Good Read

Lauren Moyneux curls up with a good book to review some of the latest best sellers

The Three
Sarah Lotz
TOP TIP: The conspiracy and the way in which details are relayed provides a riveting piece of work that is deeply unsettling, at times humorous, at times sorrowful, but ultimately wildly entertaining.
The Three tells the story of Black Thursday, the day that four passenger planes miraculously fall out of the sky and crash at almost exactly the same moment, at four different points across the globe. The crashes leave only four survivors. Three are children who seem surprisingly unhurt despite having been involved in these dramatic air traffic accidents, but they are not left entirely unchanged. The fourth survivor is a born-again Christian, Pamela May Donald, who lives just long enough to record a thought-provoking message on her phone. The message is a warning.
Lotz’s storytelling technique is unlike anything I have seen in a long while. Creating the intriguing character of Elspeth Martins, an investigative journalist, we actually gain our information regarding the crashes and the global aftermath from her book, Black Thursday: From Crash to Conspiracy – a fictional piece of work disguised as non-fiction which is published in its entirety within The Three. In working within two key narrative frames Lotz creates an interesting dynamic, the story seamlessly seeps through, leaving you awake at night trying to figure it all out, wondering if something like this could actually happen in reality.
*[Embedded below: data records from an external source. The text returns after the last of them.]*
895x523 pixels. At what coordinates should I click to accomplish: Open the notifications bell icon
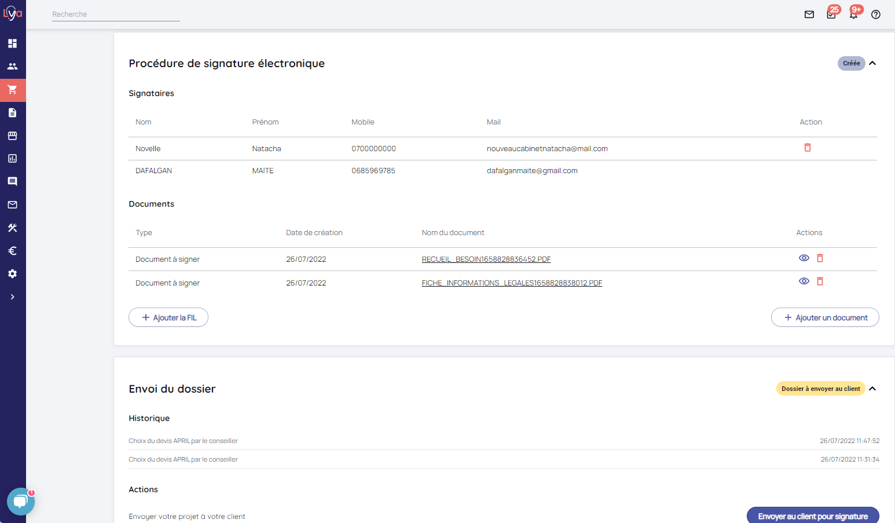853,14
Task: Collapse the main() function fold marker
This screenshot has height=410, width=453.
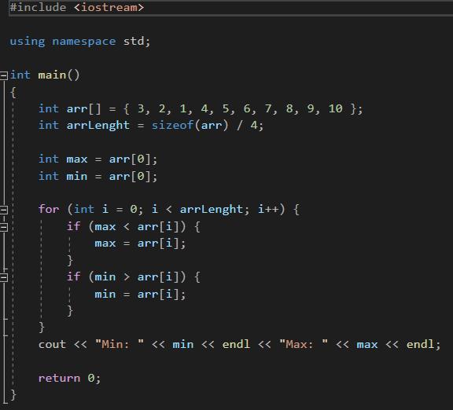Action: 4,75
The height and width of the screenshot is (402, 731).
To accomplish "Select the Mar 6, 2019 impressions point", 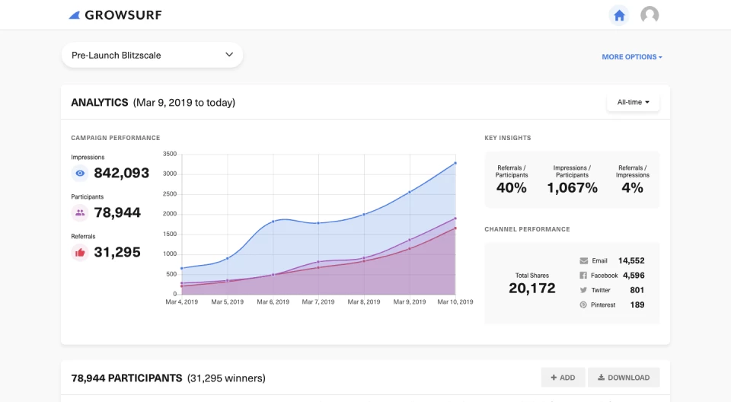I will tap(273, 222).
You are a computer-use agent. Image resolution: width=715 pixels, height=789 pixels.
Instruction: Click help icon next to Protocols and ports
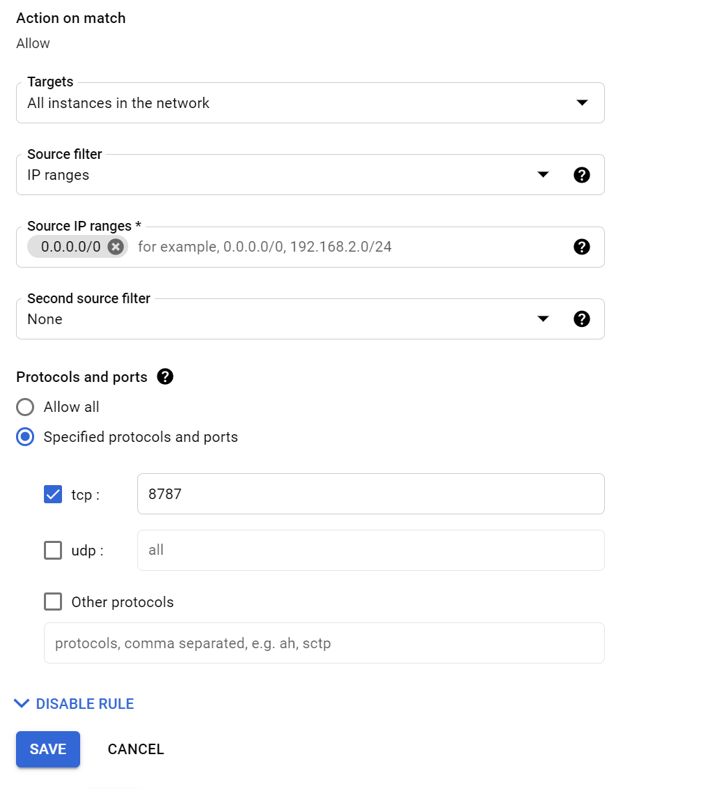coord(165,377)
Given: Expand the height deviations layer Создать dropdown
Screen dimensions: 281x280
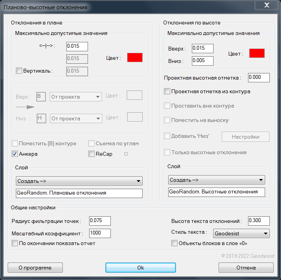Looking at the screenshot, I should tap(217, 180).
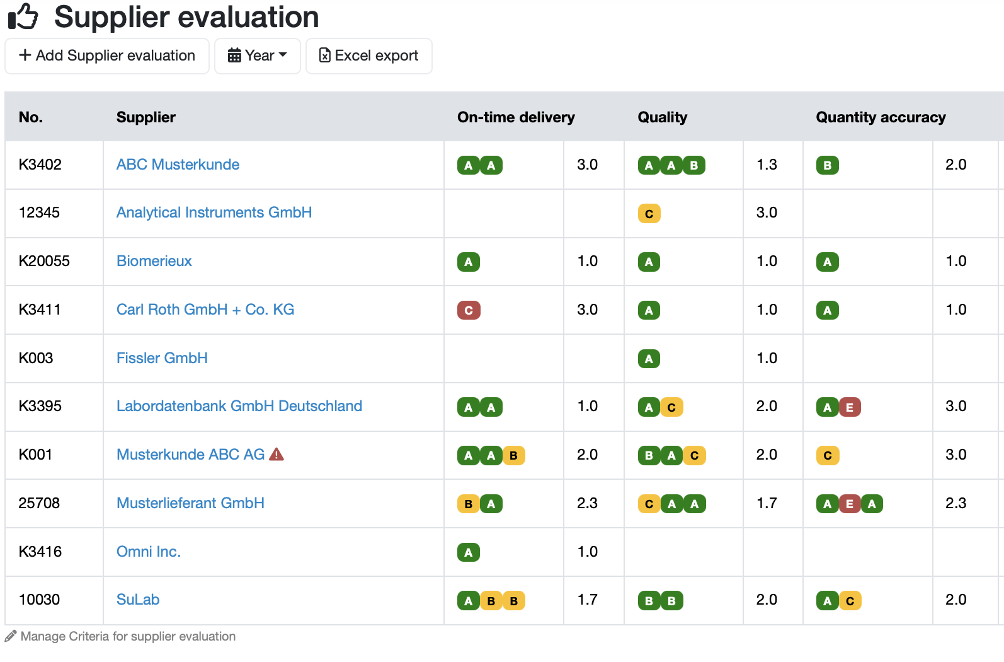Click the red E badge in Labordatenbank row
Viewport: 1004px width, 662px height.
[x=850, y=407]
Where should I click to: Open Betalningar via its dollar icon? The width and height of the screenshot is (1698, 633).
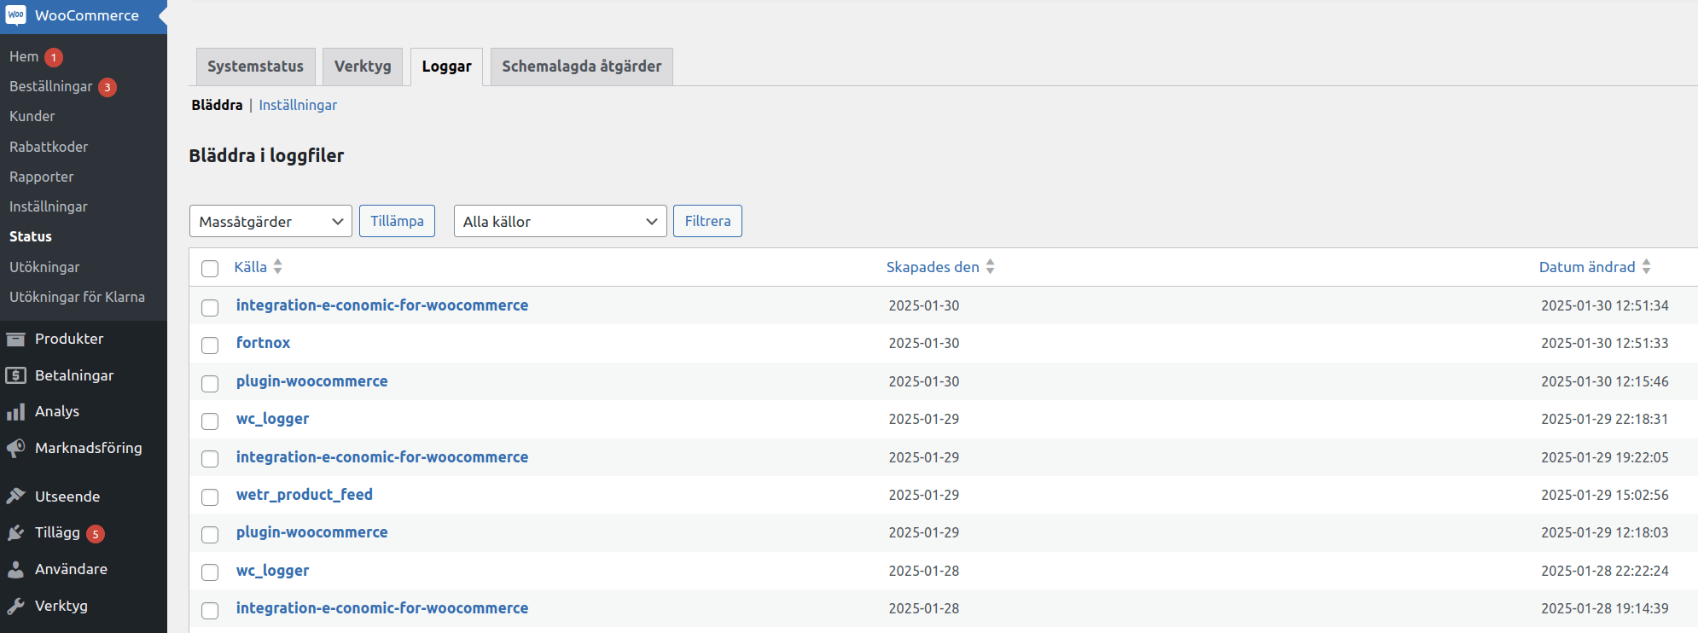[x=15, y=375]
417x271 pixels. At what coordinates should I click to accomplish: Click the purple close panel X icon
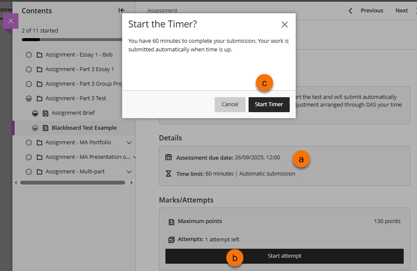(x=11, y=21)
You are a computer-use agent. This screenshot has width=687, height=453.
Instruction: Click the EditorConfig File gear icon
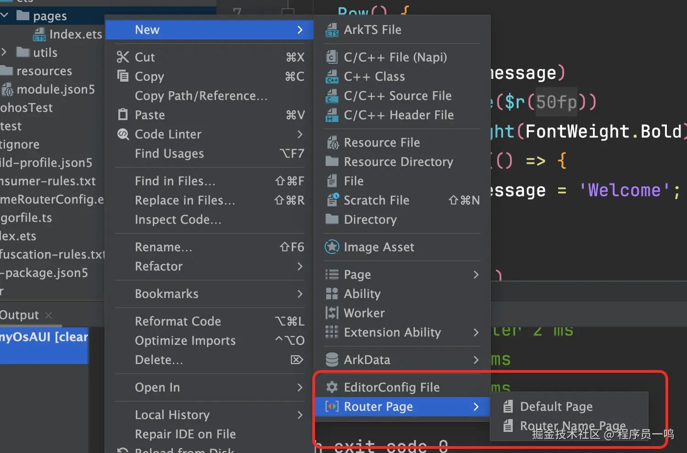[x=332, y=387]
The plot is composed with rich storytelling, used masterfully to create a gripping and enthralling sci-fi/fantasy mystery. Horror elements leave creepy imagery lingering on the mind and information is provided through interviews and eyewitness accounts, transcripts of voice recordings and radio shows, journal and diary entries as well as documented conversations.

Eve of Man
Giovanna & Tom Fletcher
TOP TIP: Wonderfully creative, well thought-out and beautifully executed, this is definitely one to add to the bookshelf.
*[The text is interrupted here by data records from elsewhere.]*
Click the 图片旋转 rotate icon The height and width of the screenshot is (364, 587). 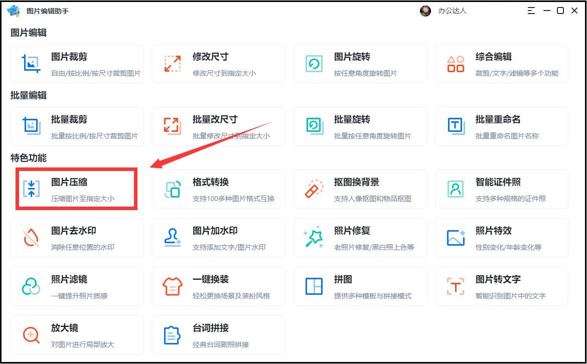(x=313, y=64)
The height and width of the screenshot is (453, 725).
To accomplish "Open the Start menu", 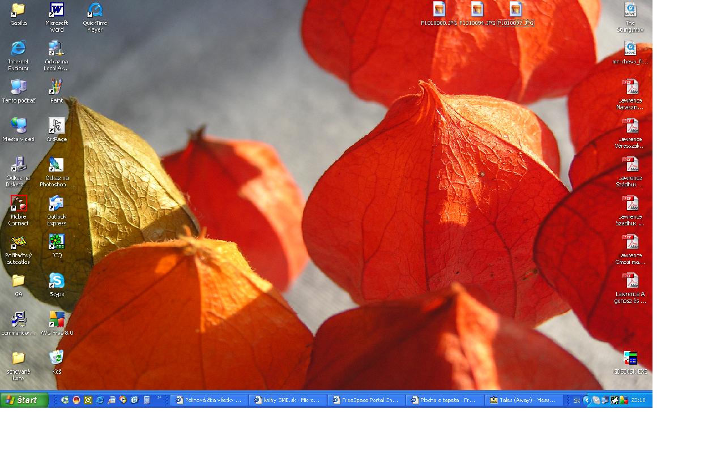I will [x=24, y=400].
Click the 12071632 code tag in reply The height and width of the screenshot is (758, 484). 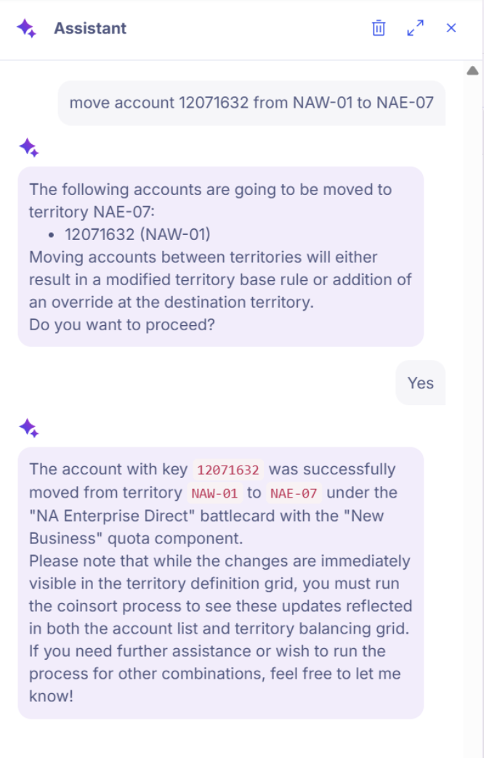point(228,470)
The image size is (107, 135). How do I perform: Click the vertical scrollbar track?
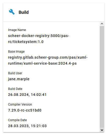click(102, 77)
The world is a mess and the threat of the end of the human race looms, as pink blankets stop being wrapped around newborns. No girls are born, only boys. And not just for one peculiar day, but for an astounding 50-year period. The relationship between men and women drastically shifts as science steps in to try and save the human race.
Then a girl is born, without the aid of science or technology, simply made by two people in love. She provides hope to a world in desperation. Her name is Eve, and she is to be the saviour of humanity.
In this exciting tale of a human race on the edge of collapse, Giovanna and Tom Fletcher explore concepts of love, duty and family, whilst raising important questions surrounding technology, science, ethics, and its role in the new world. Eve’s story is one which asks of scientific breakthrough and technological discovery, how far is too far?
Set to be the first in a trilogy series, Eve of Man is a science-fiction adventure that bursts free from its pages and runs wild in the mind of the reader.